Two detectives on the Bloody Face case come by to talk to him and Sister Jude about that mossy bank hooker he knocked around. She told them she saw some of his SS flair when she was rifling through his murder pictures. Sister Jude is beginning to think this Anne Frank stuff might hold water and runs to tell the monsignor, who apparently knew about this all along and advises him to cover his tracks a little better.

He tries to mess up Franka, but she gets the drop on him, having stolen a gun from the detectives earlier. When we leave them, she's wounded him and stumbled on Chloë Sevigny in a closet, who is covered in blisters begging to be mercy-killed. Pretty standard stuff for anybody who's touched Vincent Gallo's penis.

It was looking for a little while like Zachary Quinto was going to bear the heavy burden of being the Sane Character this season. This, as we all know, is a job best left to Connie Britton. (I miss her a lot.) On the one hand, I could really use a Viv or a Violet to emotionally anchor me here, but on the other, this season is definitely about being completely off the reservation without so much as a flirtatious wink to plausibility.

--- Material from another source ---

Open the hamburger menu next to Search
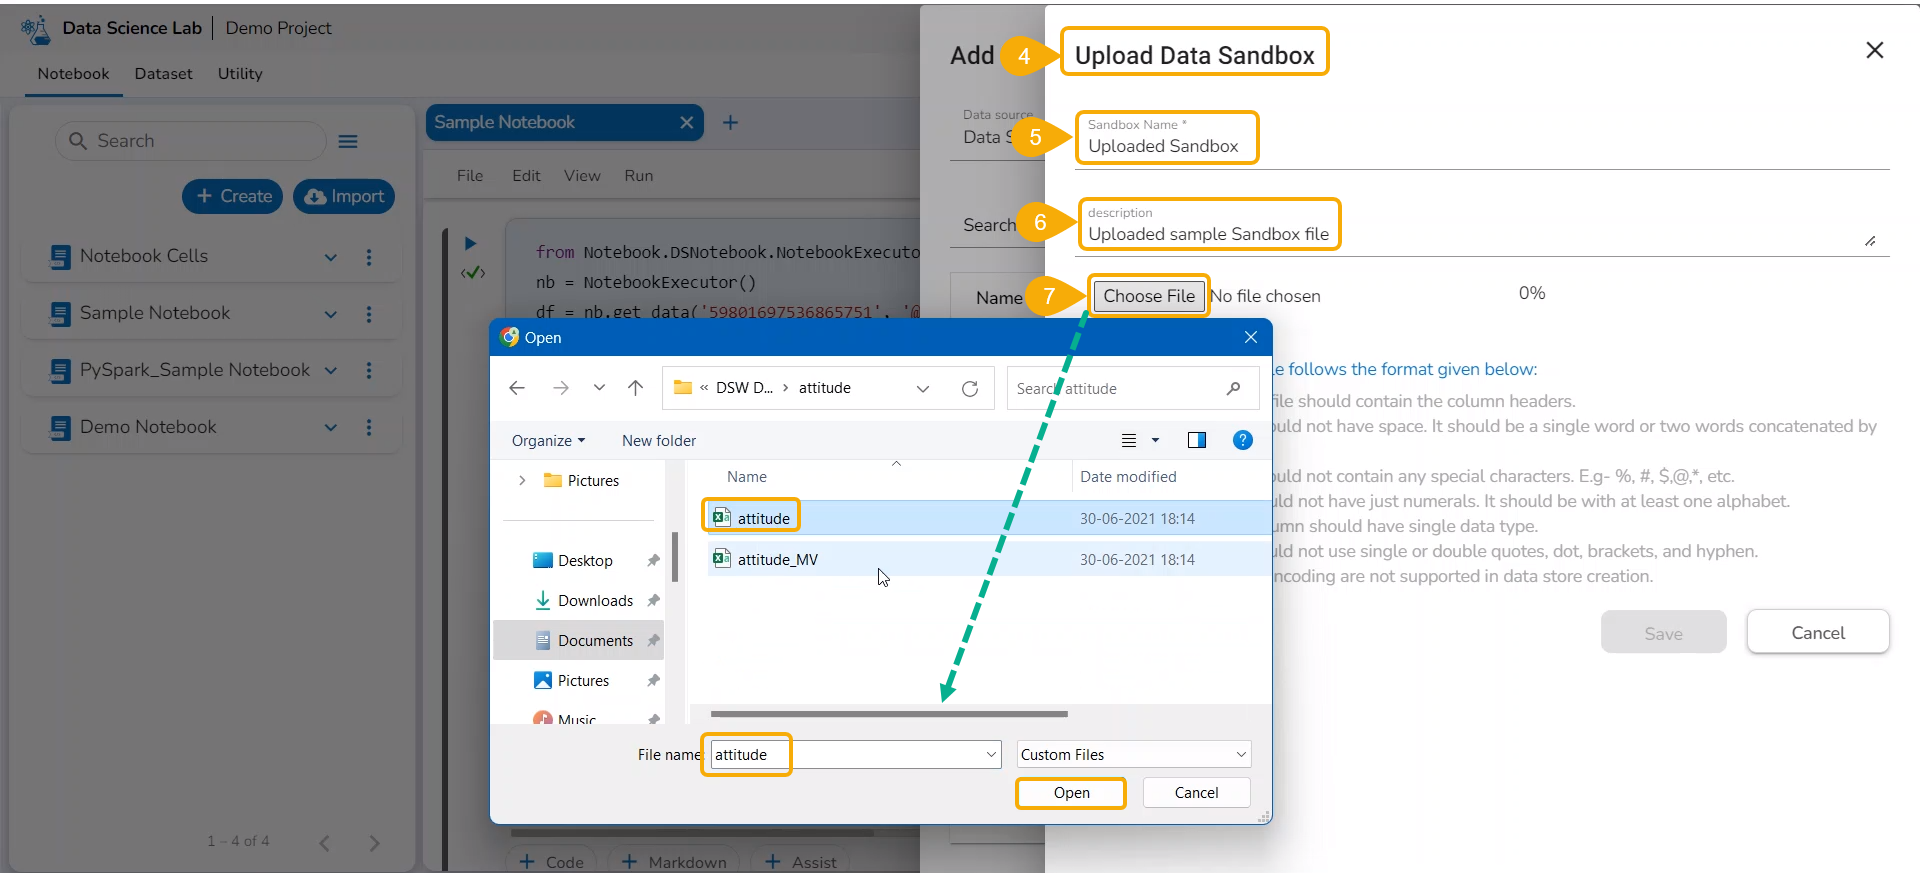The height and width of the screenshot is (873, 1920). [348, 141]
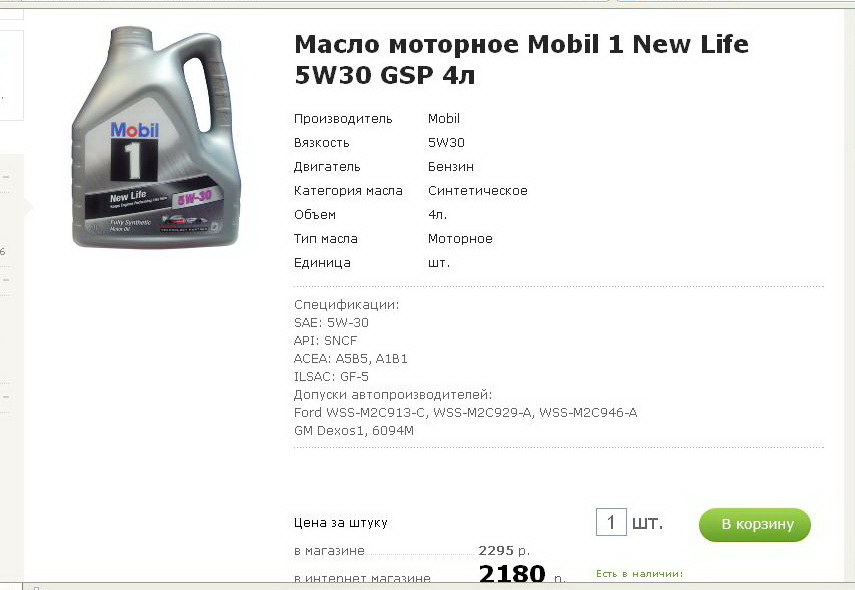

So, as reasonable as Dr. Thredson briefly seemed, his brand of wank-and-puke therapy is starting to make me think he's just as kooky as the rest of the cast. (He's also doing some intense eye stuff behind those Apollo 13 glasses, which are working for him hard, by the by.) He's nice enough though, promising to break Lana out when he leaves and trying to help Michael Shannon Junior work through the fact that he maybe killed his wife. Helping lesbians masturbate and skirting the death penalty? This is exactly the kind of stuff Ted Nugent is trying to warn us about.

James Cromwell once again gets the choicest lines of the episode ("Through which orifice?" "I was never in Auschwitz. I'M FROM SCOTTSDALE!"), but I'm going to give the MVP award to the young actor who played him in Franka Potente's flashbacks. I imagine this guy's life went a little something like this: "Every day someone tells me I look exactly like a young James Cromwell. But to what end?" Well, congratulations, That Guy, hope you were well-compensated for your time as a vaguely remembered death camp torturer.